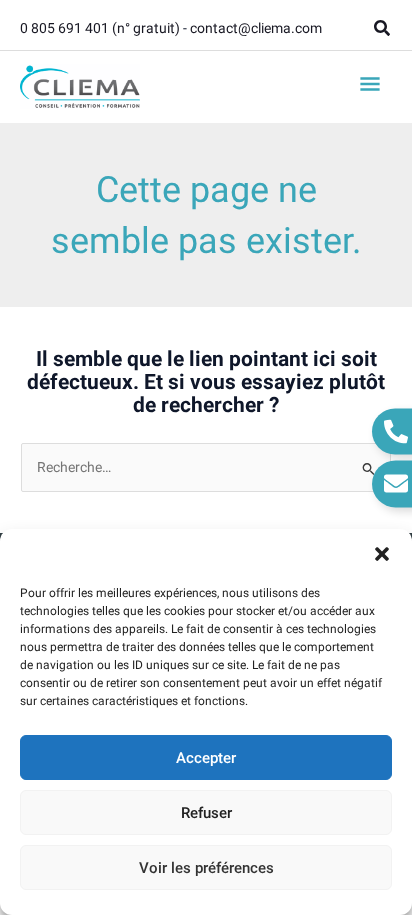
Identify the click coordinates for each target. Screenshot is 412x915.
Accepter (206, 758)
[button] (382, 554)
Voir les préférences (206, 868)
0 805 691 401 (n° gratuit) (100, 28)
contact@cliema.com (256, 28)
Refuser (206, 813)
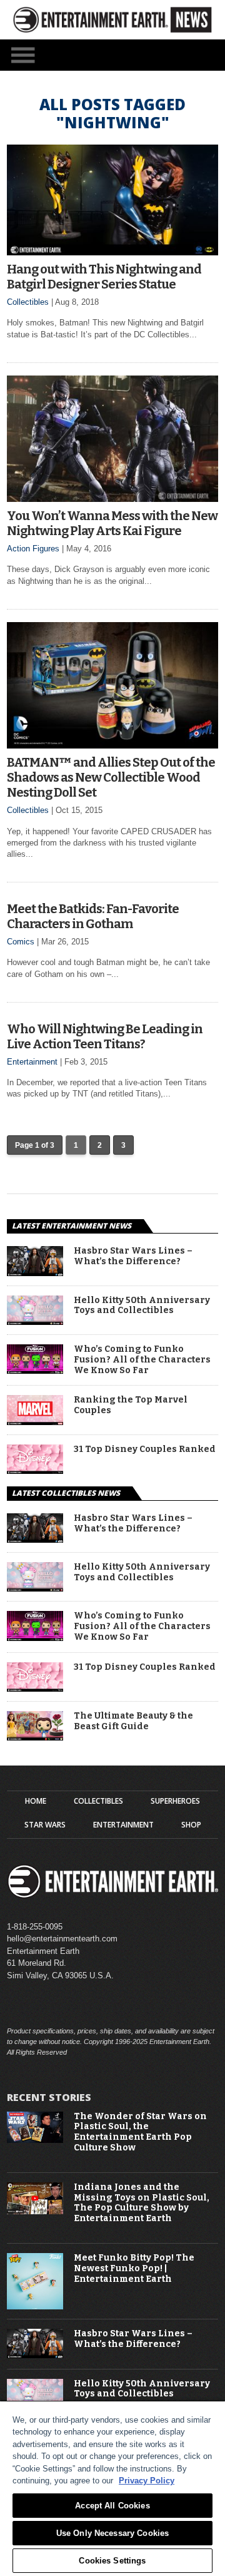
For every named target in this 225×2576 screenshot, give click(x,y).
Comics (20, 941)
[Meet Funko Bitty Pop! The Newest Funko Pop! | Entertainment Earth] (35, 2306)
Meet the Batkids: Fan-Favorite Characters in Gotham (93, 916)
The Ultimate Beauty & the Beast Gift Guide (133, 1721)
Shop (191, 1825)
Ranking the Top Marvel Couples (131, 1405)
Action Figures (33, 548)
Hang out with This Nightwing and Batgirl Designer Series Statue (104, 277)
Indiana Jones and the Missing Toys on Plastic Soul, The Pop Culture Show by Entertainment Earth (141, 2203)
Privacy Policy (146, 2480)
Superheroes (175, 1801)
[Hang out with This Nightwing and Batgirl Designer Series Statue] (112, 252)
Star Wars (45, 1825)
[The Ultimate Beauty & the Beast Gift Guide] (35, 1737)
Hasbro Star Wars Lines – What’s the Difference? (133, 1256)
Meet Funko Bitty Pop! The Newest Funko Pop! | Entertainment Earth (134, 2268)
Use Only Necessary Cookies (112, 2533)
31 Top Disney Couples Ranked (145, 1449)
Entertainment (32, 1061)
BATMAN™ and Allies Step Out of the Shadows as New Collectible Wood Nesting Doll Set (111, 777)
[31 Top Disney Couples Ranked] (35, 1470)
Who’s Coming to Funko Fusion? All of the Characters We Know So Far (142, 1360)
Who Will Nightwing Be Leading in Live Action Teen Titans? (104, 1036)
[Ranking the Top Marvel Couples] (35, 1421)
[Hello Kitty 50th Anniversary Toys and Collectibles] (35, 1321)
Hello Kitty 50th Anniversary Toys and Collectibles (142, 1306)
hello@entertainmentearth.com (62, 1938)
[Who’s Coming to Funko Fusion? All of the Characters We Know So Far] (35, 1370)
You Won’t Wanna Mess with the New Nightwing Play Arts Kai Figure (112, 523)
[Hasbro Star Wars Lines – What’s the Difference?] (35, 1272)
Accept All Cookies (112, 2505)
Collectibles (28, 302)
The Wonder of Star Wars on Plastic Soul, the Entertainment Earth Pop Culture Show (140, 2132)
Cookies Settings (112, 2560)
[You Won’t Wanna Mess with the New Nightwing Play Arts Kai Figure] (112, 498)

» TASK PROMPT
Filter the data for the string "Culture". Copy each matching line.

» RESPONSE TO THE TASK
Indiana Jones and the Missing Toys on Plastic Soul, The Pop Culture Show by Entertainment Earth (141, 2203)
The Wonder of Star Wars on Plastic Soul, the Entertainment Earth Pop Culture Show (140, 2132)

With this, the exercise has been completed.